Task requirements: Search the entries below for "input", and copy each line where it appears.

Exercise material:
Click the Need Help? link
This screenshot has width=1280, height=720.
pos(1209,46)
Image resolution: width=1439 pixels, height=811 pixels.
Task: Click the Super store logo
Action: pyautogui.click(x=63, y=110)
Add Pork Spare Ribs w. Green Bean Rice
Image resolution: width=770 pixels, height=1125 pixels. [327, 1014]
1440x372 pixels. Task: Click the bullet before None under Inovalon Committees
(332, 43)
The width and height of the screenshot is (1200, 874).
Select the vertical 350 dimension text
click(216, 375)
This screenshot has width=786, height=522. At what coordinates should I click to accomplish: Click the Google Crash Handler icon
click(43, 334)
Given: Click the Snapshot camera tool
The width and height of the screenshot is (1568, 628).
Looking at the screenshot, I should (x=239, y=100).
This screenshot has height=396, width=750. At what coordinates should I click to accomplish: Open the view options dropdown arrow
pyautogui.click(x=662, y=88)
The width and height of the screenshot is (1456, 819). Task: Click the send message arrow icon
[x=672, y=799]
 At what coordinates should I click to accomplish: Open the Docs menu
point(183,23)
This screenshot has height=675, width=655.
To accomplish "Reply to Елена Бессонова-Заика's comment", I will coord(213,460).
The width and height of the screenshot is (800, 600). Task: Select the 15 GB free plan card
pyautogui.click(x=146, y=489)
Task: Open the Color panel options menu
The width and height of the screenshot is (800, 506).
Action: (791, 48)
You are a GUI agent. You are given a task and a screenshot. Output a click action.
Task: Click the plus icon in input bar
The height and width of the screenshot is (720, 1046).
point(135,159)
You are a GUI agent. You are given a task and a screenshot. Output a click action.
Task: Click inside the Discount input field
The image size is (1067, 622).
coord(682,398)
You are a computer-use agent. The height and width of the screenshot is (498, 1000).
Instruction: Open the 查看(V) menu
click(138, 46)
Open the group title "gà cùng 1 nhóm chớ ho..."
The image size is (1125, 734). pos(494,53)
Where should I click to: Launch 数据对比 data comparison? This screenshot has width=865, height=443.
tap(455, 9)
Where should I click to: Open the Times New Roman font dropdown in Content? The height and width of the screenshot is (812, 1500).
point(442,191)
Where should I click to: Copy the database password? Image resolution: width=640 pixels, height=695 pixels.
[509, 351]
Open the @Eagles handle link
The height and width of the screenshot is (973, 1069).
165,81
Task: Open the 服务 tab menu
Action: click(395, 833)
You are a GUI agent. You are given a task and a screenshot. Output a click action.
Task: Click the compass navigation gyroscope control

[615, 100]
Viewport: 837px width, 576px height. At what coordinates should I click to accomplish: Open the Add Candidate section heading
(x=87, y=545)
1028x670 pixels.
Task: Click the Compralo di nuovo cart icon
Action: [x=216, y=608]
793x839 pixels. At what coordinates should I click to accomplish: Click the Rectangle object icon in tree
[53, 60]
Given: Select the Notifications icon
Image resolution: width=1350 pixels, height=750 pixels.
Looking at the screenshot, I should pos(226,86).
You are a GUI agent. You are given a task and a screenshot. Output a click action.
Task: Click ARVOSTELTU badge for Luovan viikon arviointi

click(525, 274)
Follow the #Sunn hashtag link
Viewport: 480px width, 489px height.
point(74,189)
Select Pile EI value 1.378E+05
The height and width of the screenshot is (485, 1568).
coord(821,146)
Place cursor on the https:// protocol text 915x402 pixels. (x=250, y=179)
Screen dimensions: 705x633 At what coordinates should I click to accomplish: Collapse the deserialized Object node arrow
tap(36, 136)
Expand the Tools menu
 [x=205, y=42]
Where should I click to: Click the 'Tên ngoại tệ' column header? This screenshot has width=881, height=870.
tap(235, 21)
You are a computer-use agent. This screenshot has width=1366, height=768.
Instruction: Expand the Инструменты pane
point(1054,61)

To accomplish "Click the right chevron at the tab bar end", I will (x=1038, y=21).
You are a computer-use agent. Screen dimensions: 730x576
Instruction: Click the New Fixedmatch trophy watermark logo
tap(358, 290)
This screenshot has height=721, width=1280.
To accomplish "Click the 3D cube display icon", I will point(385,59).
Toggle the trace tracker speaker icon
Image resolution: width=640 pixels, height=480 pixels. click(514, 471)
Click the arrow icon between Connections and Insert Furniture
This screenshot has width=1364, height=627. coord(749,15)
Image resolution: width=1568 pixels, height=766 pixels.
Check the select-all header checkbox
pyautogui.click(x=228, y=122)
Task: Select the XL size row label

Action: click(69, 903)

Response area:
Task: Click the plus icon in input bar
Task: Click inside the Discount input field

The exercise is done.